When President Mutharika rearranged their appointment with him to end of April, PAC threw tantrums, proceeded to hastily arrange a press conference where they pronounced government as failed. It further refused to meet the President at a meeting slated for end of April.
Secondly, even in the absence of the dialogue, government has implemented a number of the resolutions which PAC brought forward from its last year’s conference.
PAC had demanded that government put in place a mechanism to ensure food security due to the food shortage that hit the country last year.
Government responded by implementing a highly successful massive food aid distribution where affected households received adequate food every month from August last year to April this year. No one has died of hunger.
PAC also urged for speed on electoral reforms, Green Belt Initiative, fighting corruption, ensure national IDs, construction of district hospitals and fixing the economy.
The electoral law reforms commission has submitted its final report which will be tabled in Parliament in November for debate. Malawi Electoral Commission has announced it is ready to implement the laws in 2019 once passed by Parliament.
Government is tabling in this current sitting of Parliament a bill for the formation of the Green Belt Authority for the institutionalisation of irrigated agriculture in Malawi. So Green Belt Initiative is no longer a pipe dream but a reality.
On corruption, in 2016/17 financial year alone, Anti-Corruption Bureau (ACB) has handled and processed 900 corruption complaints this financial year. A total of 200 cases were investigated, out of which 116 were completed.

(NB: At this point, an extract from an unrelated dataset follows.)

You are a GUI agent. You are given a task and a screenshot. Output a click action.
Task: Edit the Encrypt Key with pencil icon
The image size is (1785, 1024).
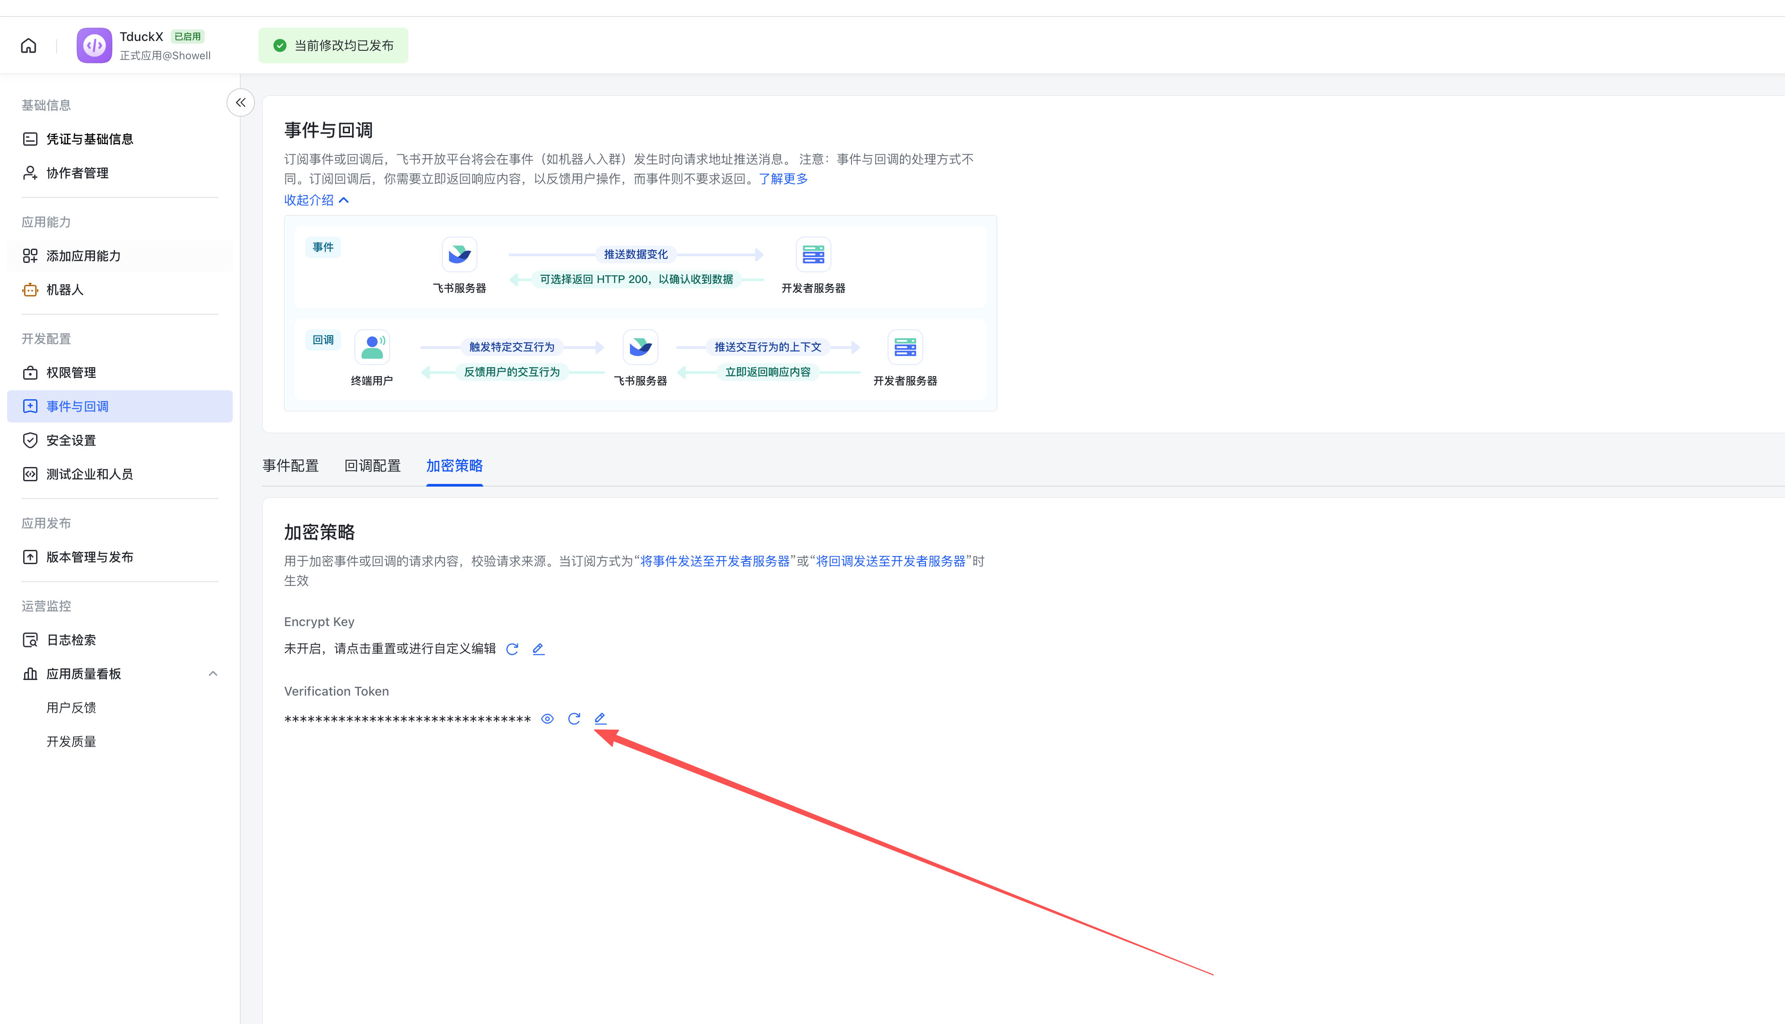click(538, 649)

Out of the completed cases, 30 percent of the cases were recommended for prosecution, 66 per cent for closure and 4 per cent of the cases were referred.

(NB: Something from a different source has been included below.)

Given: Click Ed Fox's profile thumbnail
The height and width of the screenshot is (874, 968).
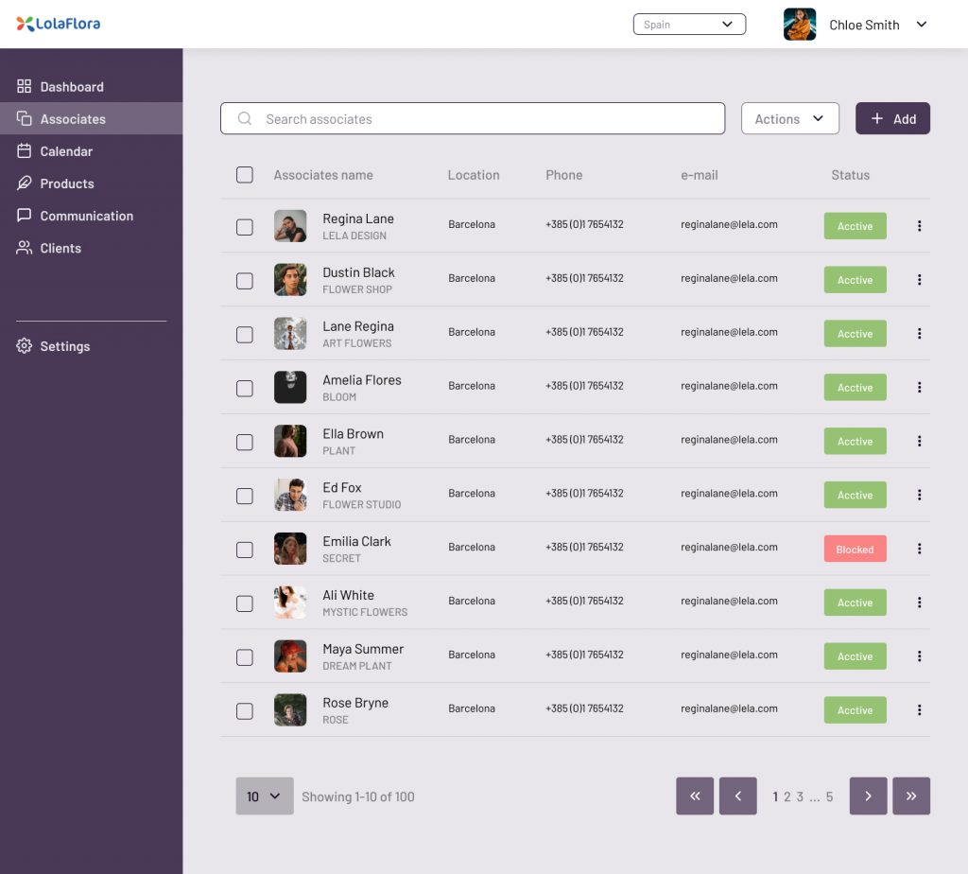Looking at the screenshot, I should 290,495.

Within the same period, government has acted on abuse of money and authority by bosses at Teveta, at National Roads Authority and Admarc. President Peter Mutharika relieved George Chaponda as Minister of Agriculture to pave way for the law enforcement agencies to do their job without hindrance.

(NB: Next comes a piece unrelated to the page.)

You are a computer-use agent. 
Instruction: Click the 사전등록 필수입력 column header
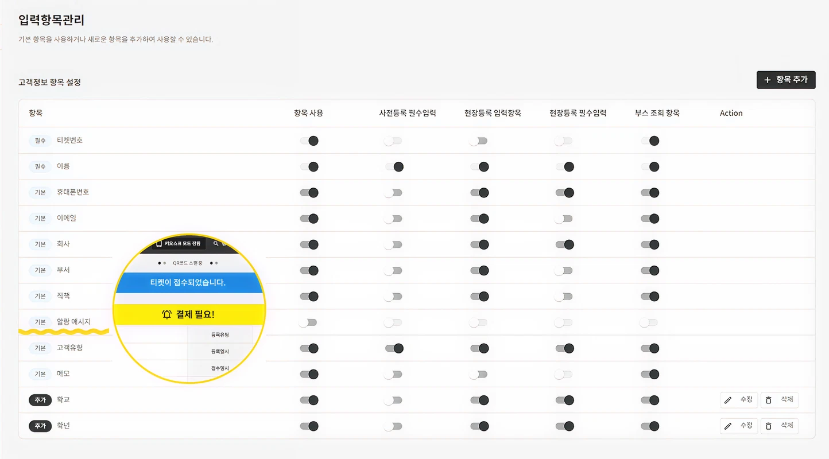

On national IDs Malawians have started registering. The economy is recovering. The improvement has earned commendation from local economic experts, IMF, World Bank and the Economist Intelligence Unit.
In his State of the Nation Address last month, President Mutharika announced construction of district hospitals in Lilongwe and Blantyre. In addition, after 16 years of waiting, Phalombe District Hospital project is starting following a No Objection by project financiers.
Instead of acknowledging government’s efforts to meet some of the challenges, PAC has resorted to trivialise the efforts to justify its move to hold a conference with the express purpose to cause anarchy in Malawi and remove the government.
This unreasonableness has dragged PAC on to the fire from the majority of its mother bodies who accuse it of peddling a political agenda, instead of a national interest one.
The regime change agenda has own constitutionality questions. The current administration did not come in because religious groups gathered and formed a government. Malawians voted in national, constitutionally backed elections. The Republican Constitution backed their vote and installed a government.
No wonder PAC is grappling with serious historic internal divisions as mother bodies accuse the organisation’s executive committee of being held to ransom by opposition political parties.